PROBLEM DETAILS:
Retype the following entries line for line, without any changes. Omit the pictures from your copy.

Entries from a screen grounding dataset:

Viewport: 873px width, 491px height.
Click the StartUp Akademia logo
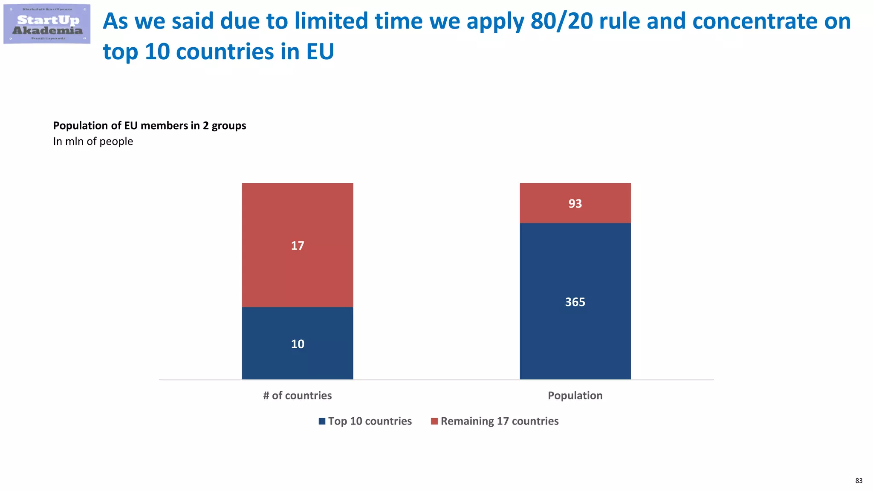pos(47,24)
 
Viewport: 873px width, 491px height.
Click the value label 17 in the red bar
pos(298,246)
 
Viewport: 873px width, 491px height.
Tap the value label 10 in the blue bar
pos(298,344)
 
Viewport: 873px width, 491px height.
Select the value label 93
pos(575,204)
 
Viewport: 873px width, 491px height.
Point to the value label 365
pos(575,302)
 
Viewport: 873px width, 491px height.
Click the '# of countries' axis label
pos(298,396)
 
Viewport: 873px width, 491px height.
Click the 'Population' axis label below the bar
pos(575,396)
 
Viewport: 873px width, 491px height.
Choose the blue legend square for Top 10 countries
pos(322,421)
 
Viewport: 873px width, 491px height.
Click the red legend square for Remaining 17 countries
pos(434,421)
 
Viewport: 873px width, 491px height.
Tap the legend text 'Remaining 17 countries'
pos(500,421)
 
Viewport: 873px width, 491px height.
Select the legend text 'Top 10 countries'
pos(370,421)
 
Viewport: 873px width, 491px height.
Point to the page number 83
pos(859,481)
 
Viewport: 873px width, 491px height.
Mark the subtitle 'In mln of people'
pos(93,142)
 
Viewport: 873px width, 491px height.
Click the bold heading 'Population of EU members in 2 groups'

WRITTEN ANSWER:
Viewport: 873px width, 491px height.
Click the StartUp Akademia logo
pos(47,24)
 
Viewport: 873px width, 491px height.
Click the value label 17 in the red bar
pos(298,246)
 
Viewport: 873px width, 491px height.
Tap the value label 10 in the blue bar
pos(298,344)
 
Viewport: 873px width, 491px height.
Select the value label 93
pos(575,204)
 
Viewport: 873px width, 491px height.
Point to the value label 365
pos(575,302)
 
Viewport: 873px width, 491px height.
Click the '# of countries' axis label
pos(298,396)
 
Viewport: 873px width, 491px height.
Click the 'Population' axis label below the bar
pos(575,396)
 
Viewport: 873px width, 491px height.
Choose the blue legend square for Top 10 countries
pos(322,421)
 
Viewport: 873px width, 491px height.
Click the red legend square for Remaining 17 countries
pos(434,421)
 
Viewport: 873px width, 491px height.
Tap the legend text 'Remaining 17 countries'
pos(500,421)
 
Viewport: 873px width, 491px height.
Select the legend text 'Top 10 countries'
pos(370,421)
 
Viewport: 873px width, 491px height.
Point to the page number 83
pos(859,481)
 
Viewport: 873px width, 491px height.
Mark the subtitle 'In mln of people'
pos(93,142)
 
Viewport: 873px width, 491px height.
Click the bold heading 'Population of EU members in 2 groups'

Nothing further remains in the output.